Рабочее задание 1:
Под каким заглавием, судя по отрывку воспоминаний, автор начал писать нечто вроде романа?
Рабочее задание 2:
Соответствуют ли отрывку воспоминаний утверждения (а), (б) и (в)? Ответьте на каждое «да» или «нет» и приведите решающие слова текста точной цитатой.
(а) Рецензия на брошюру Рифлинга вышла в газете «Нижегородская коммуна».
(б) И.С. Конев похвалил автора за эту рецензию.
(в) Чаще всего автор читал лекции на предприятиях.
Рабочее задание 3:
Продолжите отрывок воспоминаний о службе и лекциях, начав сразу после его последнего предложения.

Текст документа:
Я не помню, было ли в действительности описанное здесь происшествие. Но, вероятно (память не сохранила фактов), нечто подобное в жизни нашего штаба происходило.

Писал я в то время и другие рассказы и даже начал писать нечто вроде романа под заглавием «Вдоль службы»43, отрывки из которого каким-то чудом уцелели в моих бумагах. Вероятно, не всегда мои писания того времени были на высоте. Вспоминается, что однажды я напечатал в газете «Нижегородская коммуна» небольшую рецензию на одну переводную, вышедшую к тому же в частном издательстве, брошюру Адольфа Рифлинга «Новая мировая война». В этой брошюре описывались ужасы химической войны. Брошюра была написана бойким языком и не могла не привлечь моего внимания своими оборотами речи. Я сейчас уже не помню ее содержания, кто-то давно «зачитал» у меня эту брошюру. Помню из нее, например: «Вопрос стоит не в центре внимания, а невдалеке от центра» и т. д. Когда я пришел в штаб в день появления моей рецензии, меня вызвал И.С.Конев и пробрал как следует за похвальную рецензию этой брошюрки, которая отличалась сильным «буржуазным душком», чего я в то время не смог понять.

Кроме разнообразных обязанностей по службе и в Авиахиме, я, видимо, стремился приложить свою энергию (которой было в то время много) и к писательской работе. В 1925 г. я опубликовал по меньшей мере 7 заметок и статей и среди них довольно важную статью: «Немецкий полевой измеритель сопротивления дыханию в противогазе» (Журнал «Война и техника» № 263–264). В дальнейшем мои публикации на темы о противохимической защите также появлялись время от времени.

Много раз я выступал и с лекциями. Больше всего мне приходилось выступать в Доме обороны, но часто я выступал и на различных предприятиях и в учреждениях. Видимо, я настолько примелькался со своими лекциями нижегородцам, что все они поголовно меня знали, в чем я, к своему удивлению, убедился в конце 1927 года. Объявления о моих лекциях иногда печатались, обычно в сводных афишах мероприятий Дома обороны, иногда же отдельными специальными афишами. Выступал я многократно и по радио.

Исследуемые данные:
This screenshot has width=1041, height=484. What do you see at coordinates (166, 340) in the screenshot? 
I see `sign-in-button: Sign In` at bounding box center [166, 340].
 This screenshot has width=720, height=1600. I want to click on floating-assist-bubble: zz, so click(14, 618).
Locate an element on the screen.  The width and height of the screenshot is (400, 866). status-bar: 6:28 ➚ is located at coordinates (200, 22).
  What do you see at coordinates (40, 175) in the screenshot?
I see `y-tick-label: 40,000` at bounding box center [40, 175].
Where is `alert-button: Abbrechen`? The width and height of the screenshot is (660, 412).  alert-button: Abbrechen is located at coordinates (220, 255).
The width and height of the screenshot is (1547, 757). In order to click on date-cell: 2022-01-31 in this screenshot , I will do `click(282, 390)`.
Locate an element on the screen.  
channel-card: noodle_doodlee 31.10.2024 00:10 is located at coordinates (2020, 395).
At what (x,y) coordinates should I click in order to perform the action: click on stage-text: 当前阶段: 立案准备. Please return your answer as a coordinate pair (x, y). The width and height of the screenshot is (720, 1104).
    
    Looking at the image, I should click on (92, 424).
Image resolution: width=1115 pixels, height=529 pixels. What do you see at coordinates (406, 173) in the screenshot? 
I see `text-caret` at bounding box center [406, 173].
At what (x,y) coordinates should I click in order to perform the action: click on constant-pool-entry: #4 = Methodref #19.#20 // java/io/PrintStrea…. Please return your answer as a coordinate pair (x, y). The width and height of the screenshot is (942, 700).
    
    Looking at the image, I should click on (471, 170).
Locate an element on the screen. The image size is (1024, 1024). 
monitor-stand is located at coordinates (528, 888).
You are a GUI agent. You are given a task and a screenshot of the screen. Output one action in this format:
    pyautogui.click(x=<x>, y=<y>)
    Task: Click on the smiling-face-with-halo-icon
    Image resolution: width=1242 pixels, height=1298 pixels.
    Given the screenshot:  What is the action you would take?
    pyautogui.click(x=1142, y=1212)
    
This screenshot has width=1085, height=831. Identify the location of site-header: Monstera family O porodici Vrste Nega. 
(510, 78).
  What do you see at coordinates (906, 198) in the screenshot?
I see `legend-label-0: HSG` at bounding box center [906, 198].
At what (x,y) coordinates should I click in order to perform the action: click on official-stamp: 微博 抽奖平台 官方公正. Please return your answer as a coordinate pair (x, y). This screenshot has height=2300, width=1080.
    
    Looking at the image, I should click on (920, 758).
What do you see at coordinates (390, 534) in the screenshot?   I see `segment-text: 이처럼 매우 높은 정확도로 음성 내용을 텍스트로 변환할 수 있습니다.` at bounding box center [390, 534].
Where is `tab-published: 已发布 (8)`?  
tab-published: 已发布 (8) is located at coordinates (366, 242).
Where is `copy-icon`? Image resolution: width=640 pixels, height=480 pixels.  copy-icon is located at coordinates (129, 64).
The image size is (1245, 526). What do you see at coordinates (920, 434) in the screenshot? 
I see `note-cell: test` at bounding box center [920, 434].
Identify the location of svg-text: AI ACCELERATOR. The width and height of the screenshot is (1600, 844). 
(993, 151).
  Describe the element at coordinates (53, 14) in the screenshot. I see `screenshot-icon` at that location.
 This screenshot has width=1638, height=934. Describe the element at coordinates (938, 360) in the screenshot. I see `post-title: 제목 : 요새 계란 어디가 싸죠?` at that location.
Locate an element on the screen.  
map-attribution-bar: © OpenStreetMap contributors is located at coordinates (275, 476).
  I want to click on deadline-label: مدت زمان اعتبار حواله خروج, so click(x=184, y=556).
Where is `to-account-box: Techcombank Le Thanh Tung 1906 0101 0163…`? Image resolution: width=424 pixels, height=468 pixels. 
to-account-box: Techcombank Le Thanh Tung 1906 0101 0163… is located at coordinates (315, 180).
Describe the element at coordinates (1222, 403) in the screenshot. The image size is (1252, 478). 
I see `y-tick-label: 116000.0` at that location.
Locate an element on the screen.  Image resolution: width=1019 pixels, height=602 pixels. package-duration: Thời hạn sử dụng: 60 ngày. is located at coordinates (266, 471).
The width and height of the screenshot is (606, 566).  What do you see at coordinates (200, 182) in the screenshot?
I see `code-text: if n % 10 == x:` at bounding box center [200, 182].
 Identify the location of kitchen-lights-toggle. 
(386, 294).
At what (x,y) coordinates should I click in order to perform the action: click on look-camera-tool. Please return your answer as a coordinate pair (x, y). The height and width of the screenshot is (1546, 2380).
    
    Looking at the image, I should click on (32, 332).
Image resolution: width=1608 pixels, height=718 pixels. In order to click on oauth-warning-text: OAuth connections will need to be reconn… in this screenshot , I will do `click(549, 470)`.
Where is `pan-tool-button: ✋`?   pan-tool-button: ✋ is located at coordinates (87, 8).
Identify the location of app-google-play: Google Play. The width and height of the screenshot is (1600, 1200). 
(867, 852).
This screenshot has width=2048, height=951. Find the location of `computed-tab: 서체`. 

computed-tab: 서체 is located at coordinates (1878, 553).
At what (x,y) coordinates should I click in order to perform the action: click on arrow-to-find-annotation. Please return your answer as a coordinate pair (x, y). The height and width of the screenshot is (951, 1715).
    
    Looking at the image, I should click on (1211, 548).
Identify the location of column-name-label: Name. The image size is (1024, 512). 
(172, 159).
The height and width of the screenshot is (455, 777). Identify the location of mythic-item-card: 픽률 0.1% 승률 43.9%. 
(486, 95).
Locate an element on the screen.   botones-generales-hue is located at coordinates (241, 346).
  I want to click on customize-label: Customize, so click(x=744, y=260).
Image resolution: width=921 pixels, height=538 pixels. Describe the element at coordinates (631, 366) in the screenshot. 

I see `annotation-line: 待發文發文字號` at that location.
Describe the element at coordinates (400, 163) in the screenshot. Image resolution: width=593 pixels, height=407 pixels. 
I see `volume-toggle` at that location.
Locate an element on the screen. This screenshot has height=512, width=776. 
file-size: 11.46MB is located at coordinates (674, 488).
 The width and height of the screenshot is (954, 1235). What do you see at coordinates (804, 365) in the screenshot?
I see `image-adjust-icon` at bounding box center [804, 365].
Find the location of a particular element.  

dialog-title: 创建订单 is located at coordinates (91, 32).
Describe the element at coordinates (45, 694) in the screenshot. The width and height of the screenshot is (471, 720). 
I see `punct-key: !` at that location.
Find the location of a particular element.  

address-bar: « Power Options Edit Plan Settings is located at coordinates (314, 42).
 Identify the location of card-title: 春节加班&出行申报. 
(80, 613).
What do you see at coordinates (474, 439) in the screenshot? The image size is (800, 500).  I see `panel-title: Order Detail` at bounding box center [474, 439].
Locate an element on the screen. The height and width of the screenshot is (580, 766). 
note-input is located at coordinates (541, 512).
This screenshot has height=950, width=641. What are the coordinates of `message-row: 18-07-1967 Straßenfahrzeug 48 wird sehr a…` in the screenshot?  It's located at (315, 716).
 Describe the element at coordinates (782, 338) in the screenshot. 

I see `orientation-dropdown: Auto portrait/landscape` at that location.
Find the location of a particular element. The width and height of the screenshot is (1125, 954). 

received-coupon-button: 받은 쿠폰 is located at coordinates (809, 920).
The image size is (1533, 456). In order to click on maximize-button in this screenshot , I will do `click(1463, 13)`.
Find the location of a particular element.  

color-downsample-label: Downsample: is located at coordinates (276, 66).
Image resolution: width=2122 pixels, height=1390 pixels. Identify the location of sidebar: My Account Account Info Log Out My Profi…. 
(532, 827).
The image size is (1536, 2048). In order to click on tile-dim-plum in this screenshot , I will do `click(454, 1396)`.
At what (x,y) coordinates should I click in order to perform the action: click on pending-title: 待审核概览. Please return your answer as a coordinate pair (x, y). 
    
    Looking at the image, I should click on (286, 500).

Поле ответа 1:
Под заглавием «Вдоль службы».

Поле ответа 2:
(а) Да: «я напечатал в газете «Нижегородская коммуна» небольшую рецензию».
(б) Нет: «меня вызвал И.С.Конев и пробрал как следует за похвальную рецензию этой брошюрки».
(в) Нет: «Больше всего мне приходилось выступать в Доме обороны».

Поле ответа 3:
В связи со своей работой в Авиахиме я как член президиума губернской (а затем краевой) организации часто командировался в уезды (районы) на уездные конференции общества в качестве представителя губернского правления. Эти конференции обычно проходили активно. В те времена общественная работа была на подъеме. Многие стремились принять в ней участие, и в Авиахиме недостатка в общественных деятелях не было. Но, как бывает обычно в такие периоды увлечения общественной деятельностью, в Авиахим стремились попасть различные «чудаки», от «нечего делать». Они всегда были присяжными ораторами на уездных конференциях, и их речи, не отличавшиеся глубоким содержанием, пестрели разными выражениями, которые я, в конце концов, не мог не заметить. Так, от одной из конференций, кажется, в Балахне (или, может быть, в Чебоксарах или Лыскове) у меня сохранились заметки от речей такого рода ораторов. Вот некоторые из фрагментов речей: «Народ, по существу вопроса, много несознателен… Первое, надо сократить, так сказать… Дать толчок по массам… Во время военного времени… Формула практической жизни осуществления, так сказать, страны… Необходимо, так сказать с показаниями, в общем целом рабочие и крестьяне… Чтобы вбили в уши трудящимся, которые заинтересованы были в интересах… В члены привлечь… По всему губернскому масштабу… Это именно агитация, в дальнейшем именно темные массы…» и т. д. и т. д.

Вообще я старался записывать то, что было, может быть, не совсем обычно и одновременно в известной мере типично. Возможно, что это было связано с моим стремлением писать. Но я тогда и не понимал, что для писательской деятельности сам я был весьма и весьма черноземен и что надо было много учиться, прежде чем выступать даже в газетах с заметками. Но молодость самонадеянна, и на основе своего семинарского «литературного минимума» я полагал возможным писать!

Впрочем, стремление учиться у меня имелось. Я мечтал, что поступлю в университет, как только будет возможность уйти со службы. Стремление учиться подогревалось постоянным общением со студентами в связи с работой в Авиахиме. Некоторые из них прямо советовали мне прежде всего учиться, и это находило живой отклик в моих устремлениях. Уже весной 1925 года, поговорив с начальством в дивизии, я решил подать заявление о поступлении в университет в Н. Новгороде. Я подал заявление, хотя и понимал, что учиться и служить в армии невозможно.